New GIFs: Gates and LaBeouf

I’ve trimmed a few clips out of videos recently, and wish to submit them to the internet as reaction GIFs wherever the situation may merit it.

From Rob Cantor’s recent live recording of his tune “Shia LaBeouf,” I’ve got Shia plagiarizing the applause of Orson Welles and the child who says “Quiet, quiet.”

Then, from a section of a 1998 deposition of Bill Gates where he is asked about seeing Java as a competitive threat to Microsoft, I’ve got a Pepsi swig. I envision this is sort of a computer nerd version of “But That’s None Of My Business.”

Ebooks and ethics in the New York Times

When Chuck Klosterman weighed in on the ethics of downloading ebooks last month, he became the third writer for the New York Times ethicist column to do so in the last four years—starting with Randy Cohen in 2010, and continuing with Philip Corbett in 2012. I’ve enjoyed some of Klosterman’s writing a lot, but I’m not thrilled with his work as Ethicist. This answer follows that trend, forgoing ethical insight for a rigid application of contractual terms.

The question comes from a reader who has purchased the hardcover edition of a book, and then downloaded another copy without authorization for convenience’s sake. Klosterman says he’d prefer that a book purchase were a license to read a book in any format the purchaser likes, but that publishers disagree and they write the rules. From his column:

The publisher ultimately decides if buying a physical copy of my book entitles you to automatically own it across multiple platforms. And in almost every case I’ve encountered, it does not. Publishers tend to view the electronic version of a book as a separate entity.
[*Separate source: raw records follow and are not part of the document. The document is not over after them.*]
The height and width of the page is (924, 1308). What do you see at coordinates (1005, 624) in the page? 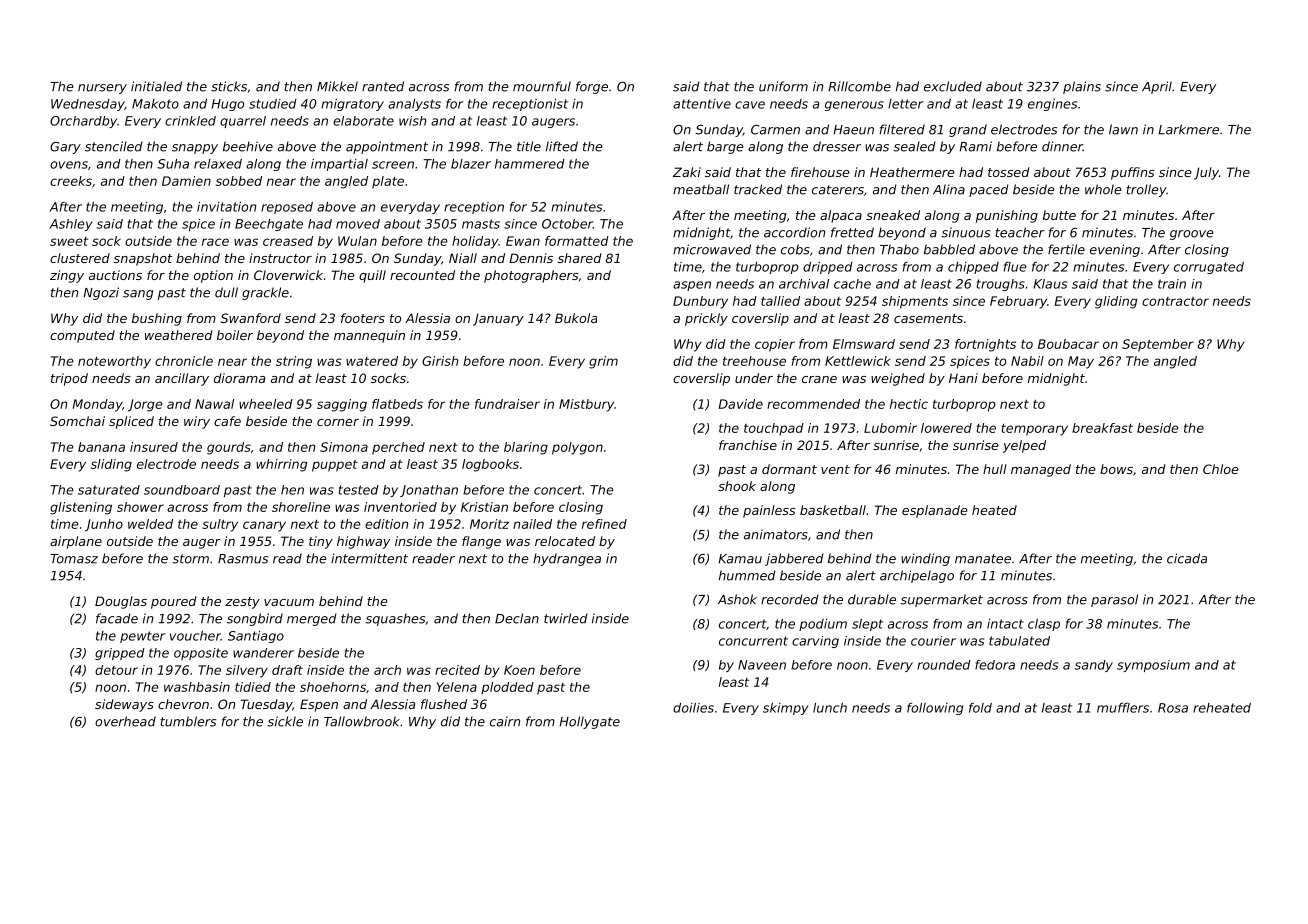
I see `intact` at bounding box center [1005, 624].
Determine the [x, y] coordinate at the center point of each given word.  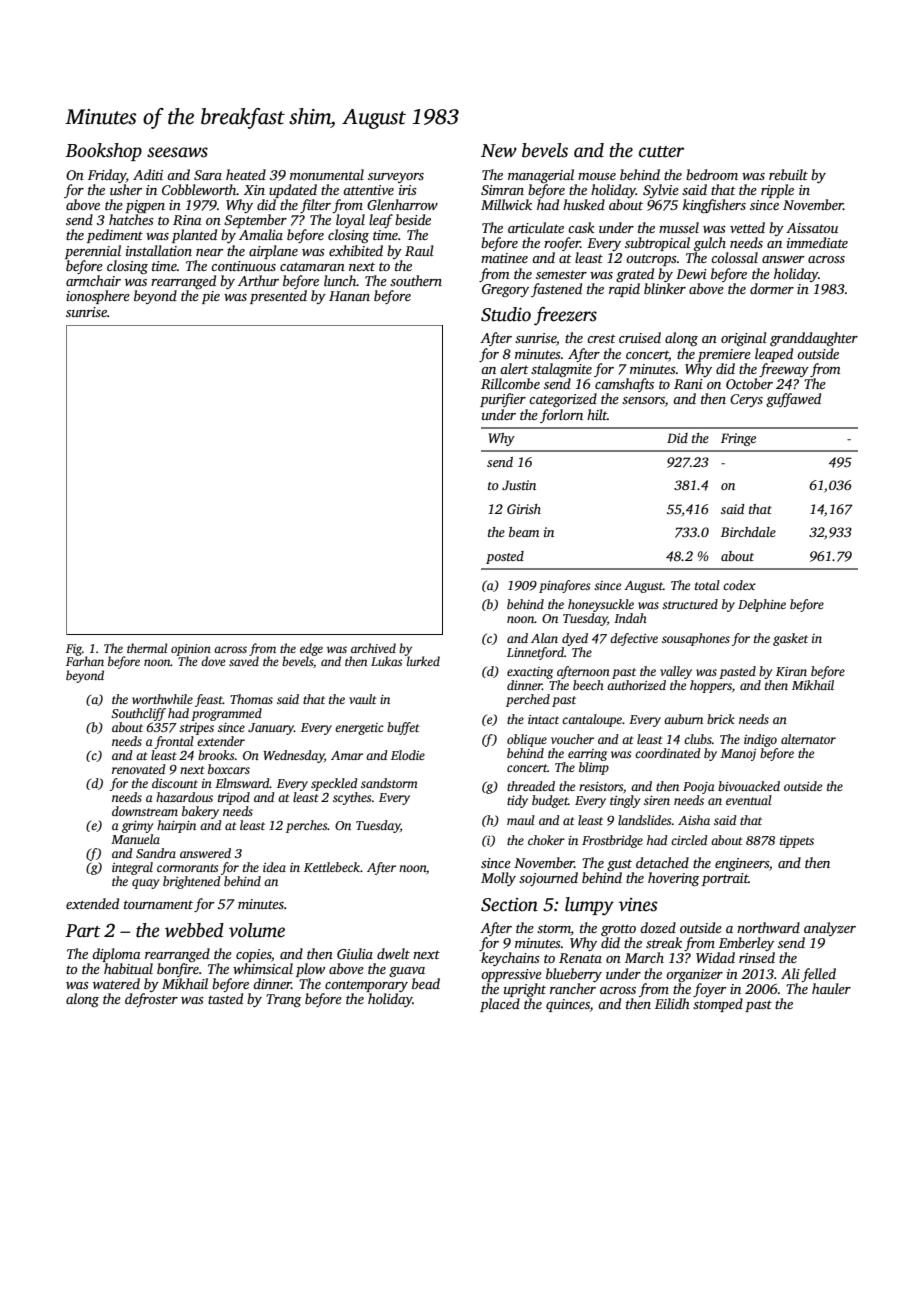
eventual [749, 800]
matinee [504, 258]
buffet [403, 728]
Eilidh [672, 1003]
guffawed [793, 400]
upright [525, 990]
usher [126, 189]
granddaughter [814, 339]
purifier [503, 400]
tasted [225, 998]
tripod [234, 798]
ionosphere [98, 297]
That’s some awfully shallow analysis: that defying the wishes of a publisher is per se unethical—and despite an ethicist weighing in that it should be otherwise. It stubbornly subordinates readers’ rights to the profit-maximizing goals of publishing companies, ignoring the many ways they have attempted to control secondary uses. (Would a turn-of-the-century Klosterman say it was unethical to sell a copy of The Castaway for 50 cents? What would Klosterman have said last year about re-selling a book bought overseas?)

Contrast that to Randy Cohen’s 2010 answer. Despite being four years old, it works almost perfectly as a response to Klosterman’s recent answer. Cohen:

It’s true that you might have thwarted the publisher’s intent — perhaps he or she has a violent antipathy to trees, maybe a wish to slaughter acres of them and grind them into Stephen King novels. Or to clog the highways with trucks crammed with Stephen King novels. Or perhaps King himself wishes to improve America’s physique by having readers lug massive volumes.

So be it. Your paying for the hardcover put you in the clear as a matter of ethics, forestry and fitness training.

Good answer. An ethicist that won’t prize ethics over non-negotiable one-sided boilerplate rights-grab agreements isn’t much of an ethicist at all.